Mitophagy plays a critical role in the pathology of Parkinson's disease (PD) via mitochondrial quality control, making it a promising therapeutic target. However, the precise mechanistic role of mitophagy in PD pathogenesis and progression remains unclear.Methods: We conducted a bioinformatic analysis to identify hub mitophagy-related differentially expressed genes (hub-MPDEGs). The mRNA expression levels of these identified genes were validated using two single-cell RNA sequencing datasets (GSE178265 and PRJNA1145007) and further confirmed in an α-synuclein A53T transgenic mouse model.

Results

Five hub-MPDEGs were identified: CANX, GABARAPL1, HSPD1, PPARGC1A, and TOMM20. Transcriptomic analysis revealed elevated abundance of these genes in α-synuclein A53T mice compared to controls.

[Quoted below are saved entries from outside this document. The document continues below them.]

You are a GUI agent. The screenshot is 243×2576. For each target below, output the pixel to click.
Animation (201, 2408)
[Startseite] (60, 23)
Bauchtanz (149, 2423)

Single-cell resolution analysis demonstrated significant differential expression of these genes in astrocytes, dopamine neurons, glutamatergic neurons, endothelial cells, and oligodendrocyte precursor cells within the substantia nigra of PD samples compared to controls. Furthermore, significant differences in mRNA levels were observed in peripheral immune cells, specifically CD4+ T cells, CD8+ T cells, monocytes, and NK cells, between control and PD samples.

Conclusions

This study identifies and validates five key mitophagy-related genes that are differentially regulated in the central nervous system and peripheral immune cells in the context of Parkinson's disease. These findings highlight the systemic nature of mitophagy dysregulation in PD.